La Unión Europea ha escalado su respuesta a la invasión de Ucrania, pasando de la congelación de activos a una propuesta sin precedentes para la confiscación de capital soberano ruso. Esta medida, que afecta a aproximadamente 210,000 millones de euros pertenecientes al Banco Central de Rusia, representa un punto de inflexión que amenaza los cimientos del sistema financiero internacional basado en la confianza y la seguridad jurídica. El plan propuesto por la Comisión Europea busca utilizar estos fondos como garantía para préstamos destinados a Ucrania, un mecanismo que en la práctica equivale a una confiscación directa del capital.
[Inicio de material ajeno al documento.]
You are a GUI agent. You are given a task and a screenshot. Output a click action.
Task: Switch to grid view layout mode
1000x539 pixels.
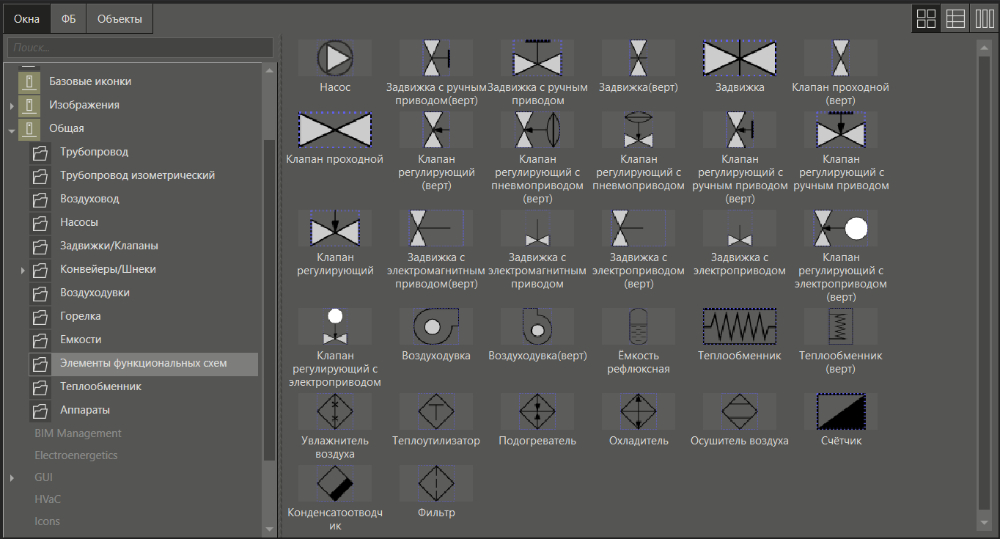925,18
La premisa es que los activos solo serían devueltos si Rusia accede a pagar reparaciones de guerra, una condición que transforma un activo financiero en una herramienta de presión geopolítica.
Esta decisión ha generado alarmas en las más altas esferas financieras.
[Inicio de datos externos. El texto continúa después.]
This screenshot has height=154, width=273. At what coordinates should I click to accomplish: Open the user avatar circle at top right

Instituciones como el Banco Central Europeo (BCE) y el Fondo Monetario Internacional (FMI) han advertido explícitamente sobre las consecuencias devastadoras de tal acción.
Argumentan que podría socavar gravemente el estatus del euro como moneda de reserva global, ya que otros países soberanos podrían percibir los activos denominados en euros como inseguros y sujetos a decisiones políticas arbitrarias.
Además, alertan sobre una posible fragmentación del sistema de pagos global, donde las naciones buscarían alternativas al dólar y al euro, acelerando la transición hacia un orden multipolar y debilitando la influencia financiera de Occidente. La medida, por tanto, va más allá de un castigo a Rusia; es una apuesta de alto riesgo que podría desmantelar la arquitectura financiera que la propia Europa ayudó a construir.
En resumenLa propuesta de la UE de confiscar activos rusos es un movimiento histórico que, si bien busca apoyar a Ucrania, pone en grave peligro el papel del euro como moneda de reserva y la estabilidad del sistema financiero global, al erosionar el principio de seguridad jurídica soberana.